*Collected data entries*:
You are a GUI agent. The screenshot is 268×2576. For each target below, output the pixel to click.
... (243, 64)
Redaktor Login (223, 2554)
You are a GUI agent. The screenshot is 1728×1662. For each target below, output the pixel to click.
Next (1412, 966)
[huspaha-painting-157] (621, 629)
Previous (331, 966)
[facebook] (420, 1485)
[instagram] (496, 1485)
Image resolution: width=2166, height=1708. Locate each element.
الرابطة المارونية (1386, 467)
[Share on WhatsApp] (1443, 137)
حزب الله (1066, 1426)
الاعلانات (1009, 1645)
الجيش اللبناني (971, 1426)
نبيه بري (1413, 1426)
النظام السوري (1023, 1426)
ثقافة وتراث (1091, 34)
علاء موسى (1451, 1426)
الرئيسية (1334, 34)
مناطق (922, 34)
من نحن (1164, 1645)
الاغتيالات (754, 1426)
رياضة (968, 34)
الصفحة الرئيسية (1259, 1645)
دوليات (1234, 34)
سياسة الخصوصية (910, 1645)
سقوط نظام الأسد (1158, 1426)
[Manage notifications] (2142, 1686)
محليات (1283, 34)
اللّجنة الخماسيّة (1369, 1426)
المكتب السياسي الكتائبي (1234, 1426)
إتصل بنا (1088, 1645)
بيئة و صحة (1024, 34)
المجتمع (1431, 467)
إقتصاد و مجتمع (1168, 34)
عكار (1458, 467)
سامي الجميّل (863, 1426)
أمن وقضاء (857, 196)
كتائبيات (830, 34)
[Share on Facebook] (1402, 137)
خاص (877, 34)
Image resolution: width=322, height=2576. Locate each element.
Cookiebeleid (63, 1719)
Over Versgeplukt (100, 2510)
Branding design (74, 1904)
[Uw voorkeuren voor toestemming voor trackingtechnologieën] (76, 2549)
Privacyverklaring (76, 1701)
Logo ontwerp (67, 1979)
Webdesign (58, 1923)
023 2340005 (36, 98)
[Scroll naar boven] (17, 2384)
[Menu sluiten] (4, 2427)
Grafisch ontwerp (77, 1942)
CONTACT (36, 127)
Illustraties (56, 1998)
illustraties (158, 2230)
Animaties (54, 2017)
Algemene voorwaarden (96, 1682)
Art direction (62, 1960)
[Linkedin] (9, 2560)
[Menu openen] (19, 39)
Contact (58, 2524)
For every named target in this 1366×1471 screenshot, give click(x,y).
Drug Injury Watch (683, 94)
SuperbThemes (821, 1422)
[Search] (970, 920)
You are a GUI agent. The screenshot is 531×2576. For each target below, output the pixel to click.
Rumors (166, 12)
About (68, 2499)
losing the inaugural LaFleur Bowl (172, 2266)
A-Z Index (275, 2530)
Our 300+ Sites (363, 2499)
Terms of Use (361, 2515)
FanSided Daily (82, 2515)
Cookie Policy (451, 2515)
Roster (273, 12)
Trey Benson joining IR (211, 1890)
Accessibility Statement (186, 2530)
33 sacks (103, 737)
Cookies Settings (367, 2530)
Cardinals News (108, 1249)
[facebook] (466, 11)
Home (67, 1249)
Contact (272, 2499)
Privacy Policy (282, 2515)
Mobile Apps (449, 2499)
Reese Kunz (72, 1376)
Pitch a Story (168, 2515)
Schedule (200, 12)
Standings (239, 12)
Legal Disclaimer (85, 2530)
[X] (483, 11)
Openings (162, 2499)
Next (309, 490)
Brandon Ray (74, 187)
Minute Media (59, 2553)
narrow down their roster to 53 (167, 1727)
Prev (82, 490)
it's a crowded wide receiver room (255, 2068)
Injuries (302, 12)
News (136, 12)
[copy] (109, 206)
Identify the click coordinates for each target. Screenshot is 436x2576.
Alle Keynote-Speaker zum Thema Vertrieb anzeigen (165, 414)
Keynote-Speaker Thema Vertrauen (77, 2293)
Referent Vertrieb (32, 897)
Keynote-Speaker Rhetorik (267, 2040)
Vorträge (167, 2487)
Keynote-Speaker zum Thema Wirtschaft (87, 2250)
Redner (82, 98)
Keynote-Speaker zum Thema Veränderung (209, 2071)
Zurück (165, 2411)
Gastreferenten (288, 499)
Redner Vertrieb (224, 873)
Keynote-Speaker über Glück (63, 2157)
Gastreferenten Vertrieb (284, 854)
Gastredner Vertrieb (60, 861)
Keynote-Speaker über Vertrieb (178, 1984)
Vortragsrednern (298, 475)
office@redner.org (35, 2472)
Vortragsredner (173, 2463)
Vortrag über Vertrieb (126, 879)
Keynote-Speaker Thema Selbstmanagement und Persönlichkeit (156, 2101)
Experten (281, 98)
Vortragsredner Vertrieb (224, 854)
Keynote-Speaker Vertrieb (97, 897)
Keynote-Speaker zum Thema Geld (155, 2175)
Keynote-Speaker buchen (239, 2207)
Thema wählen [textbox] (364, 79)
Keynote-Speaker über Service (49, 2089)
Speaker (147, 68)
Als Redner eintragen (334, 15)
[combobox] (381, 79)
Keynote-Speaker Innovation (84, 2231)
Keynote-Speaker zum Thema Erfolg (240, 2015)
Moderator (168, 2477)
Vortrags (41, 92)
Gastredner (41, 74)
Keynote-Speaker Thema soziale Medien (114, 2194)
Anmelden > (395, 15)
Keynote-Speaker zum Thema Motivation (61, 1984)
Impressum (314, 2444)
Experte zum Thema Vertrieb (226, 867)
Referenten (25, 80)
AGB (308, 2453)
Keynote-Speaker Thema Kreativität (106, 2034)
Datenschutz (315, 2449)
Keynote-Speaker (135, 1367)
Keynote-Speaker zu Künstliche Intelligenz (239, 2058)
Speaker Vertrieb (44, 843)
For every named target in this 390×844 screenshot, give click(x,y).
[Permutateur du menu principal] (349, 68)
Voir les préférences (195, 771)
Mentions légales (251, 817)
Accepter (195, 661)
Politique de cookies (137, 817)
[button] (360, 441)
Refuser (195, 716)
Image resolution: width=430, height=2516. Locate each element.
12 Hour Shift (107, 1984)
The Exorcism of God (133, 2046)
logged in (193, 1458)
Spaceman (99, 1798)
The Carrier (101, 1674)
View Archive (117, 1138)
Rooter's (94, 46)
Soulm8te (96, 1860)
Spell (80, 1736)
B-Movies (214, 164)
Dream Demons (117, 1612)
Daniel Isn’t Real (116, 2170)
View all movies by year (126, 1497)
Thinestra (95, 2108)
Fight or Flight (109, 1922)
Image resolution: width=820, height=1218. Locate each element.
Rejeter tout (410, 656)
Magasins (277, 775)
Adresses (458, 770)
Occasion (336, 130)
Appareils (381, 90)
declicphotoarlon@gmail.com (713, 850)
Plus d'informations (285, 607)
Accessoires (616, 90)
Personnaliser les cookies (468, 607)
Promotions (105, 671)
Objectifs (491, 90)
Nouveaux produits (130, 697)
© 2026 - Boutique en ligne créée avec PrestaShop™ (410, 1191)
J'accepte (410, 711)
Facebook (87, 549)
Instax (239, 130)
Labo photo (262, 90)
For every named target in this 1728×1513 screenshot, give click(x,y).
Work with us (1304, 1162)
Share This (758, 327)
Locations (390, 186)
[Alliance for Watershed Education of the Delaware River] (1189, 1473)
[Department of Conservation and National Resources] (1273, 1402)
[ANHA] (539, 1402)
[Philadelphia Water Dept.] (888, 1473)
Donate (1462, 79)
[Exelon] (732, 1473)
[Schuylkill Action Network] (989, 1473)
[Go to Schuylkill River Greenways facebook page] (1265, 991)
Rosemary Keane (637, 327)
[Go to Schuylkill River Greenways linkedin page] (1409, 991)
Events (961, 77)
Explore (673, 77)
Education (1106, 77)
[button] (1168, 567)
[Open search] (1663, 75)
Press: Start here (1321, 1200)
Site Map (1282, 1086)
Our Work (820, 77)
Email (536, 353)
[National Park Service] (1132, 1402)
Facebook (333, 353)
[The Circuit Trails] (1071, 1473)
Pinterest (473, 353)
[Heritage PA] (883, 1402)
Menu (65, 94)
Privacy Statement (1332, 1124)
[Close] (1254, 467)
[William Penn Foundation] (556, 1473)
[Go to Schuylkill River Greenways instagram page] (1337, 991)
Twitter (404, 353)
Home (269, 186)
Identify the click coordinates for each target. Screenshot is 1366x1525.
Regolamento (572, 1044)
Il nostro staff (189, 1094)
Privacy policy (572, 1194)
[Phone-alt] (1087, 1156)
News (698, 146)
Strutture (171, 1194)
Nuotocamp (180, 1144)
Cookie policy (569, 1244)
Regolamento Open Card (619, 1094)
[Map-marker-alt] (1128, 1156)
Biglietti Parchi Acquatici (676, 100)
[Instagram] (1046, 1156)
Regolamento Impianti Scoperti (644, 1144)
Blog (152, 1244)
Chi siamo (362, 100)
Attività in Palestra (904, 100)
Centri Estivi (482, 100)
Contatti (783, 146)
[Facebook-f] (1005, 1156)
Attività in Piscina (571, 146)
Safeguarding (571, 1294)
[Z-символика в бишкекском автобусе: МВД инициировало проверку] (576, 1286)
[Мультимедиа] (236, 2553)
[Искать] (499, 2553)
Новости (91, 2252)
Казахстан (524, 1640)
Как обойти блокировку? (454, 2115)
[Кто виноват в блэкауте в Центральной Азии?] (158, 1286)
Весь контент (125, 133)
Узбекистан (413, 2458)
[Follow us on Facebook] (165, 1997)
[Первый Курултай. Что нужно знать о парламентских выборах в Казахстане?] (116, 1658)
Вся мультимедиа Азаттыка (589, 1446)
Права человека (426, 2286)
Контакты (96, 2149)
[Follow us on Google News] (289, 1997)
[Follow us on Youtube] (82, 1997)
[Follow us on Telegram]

*What the task asks*: Return, with no change at all, every line in the entries above from the line containing "A-Z Index (275, 2530)" through the line containing "Vortragsredner Vertrieb (224, 854)".

*Written solution*:
A-Z Index (275, 2530)
Our 300+ Sites (363, 2499)
Terms of Use (361, 2515)
FanSided Daily (82, 2515)
Cookie Policy (451, 2515)
Roster (273, 12)
Trey Benson joining IR (211, 1890)
Accessibility Statement (186, 2530)
33 sacks (103, 737)
Cookies Settings (367, 2530)
Cardinals News (108, 1249)
[facebook] (466, 11)
Home (67, 1249)
Contact (272, 2499)
Privacy Policy (282, 2515)
Mobile Apps (449, 2499)
Reese Kunz (72, 1376)
Pitch a Story (168, 2515)
Schedule (200, 12)
Standings (239, 12)
Legal Disclaimer (85, 2530)
[X] (483, 11)
Openings (162, 2499)
Next (309, 490)
Brandon Ray (74, 187)
Minute Media (59, 2553)
narrow down their roster to 53 (167, 1727)
Prev (82, 490)
it's a crowded wide receiver room (255, 2068)
Injuries (302, 12)
News (136, 12)
[copy] (109, 206)
Identify the click coordinates for each target. Screenshot is 436x2576.
Alle Keynote-Speaker zum Thema Vertrieb anzeigen (165, 414)
Keynote-Speaker Thema Vertrauen (77, 2293)
Referent Vertrieb (32, 897)
Keynote-Speaker Rhetorik (267, 2040)
Vorträge (167, 2487)
Keynote-Speaker zum Thema Wirtschaft (87, 2250)
Redner (82, 98)
Keynote-Speaker zum Thema Veränderung (209, 2071)
Zurück (165, 2411)
Gastreferenten (288, 499)
Redner Vertrieb (224, 873)
Keynote-Speaker über Glück (63, 2157)
Gastreferenten Vertrieb (284, 854)
Gastredner Vertrieb (60, 861)
Keynote-Speaker über Vertrieb (178, 1984)
Vortragsrednern (298, 475)
office@redner.org (35, 2472)
Vortragsredner (173, 2463)
Vortrag über Vertrieb (126, 879)
Keynote-Speaker Thema Selbstmanagement und Persönlichkeit (156, 2101)
Experten (281, 98)
Vortragsredner Vertrieb (224, 854)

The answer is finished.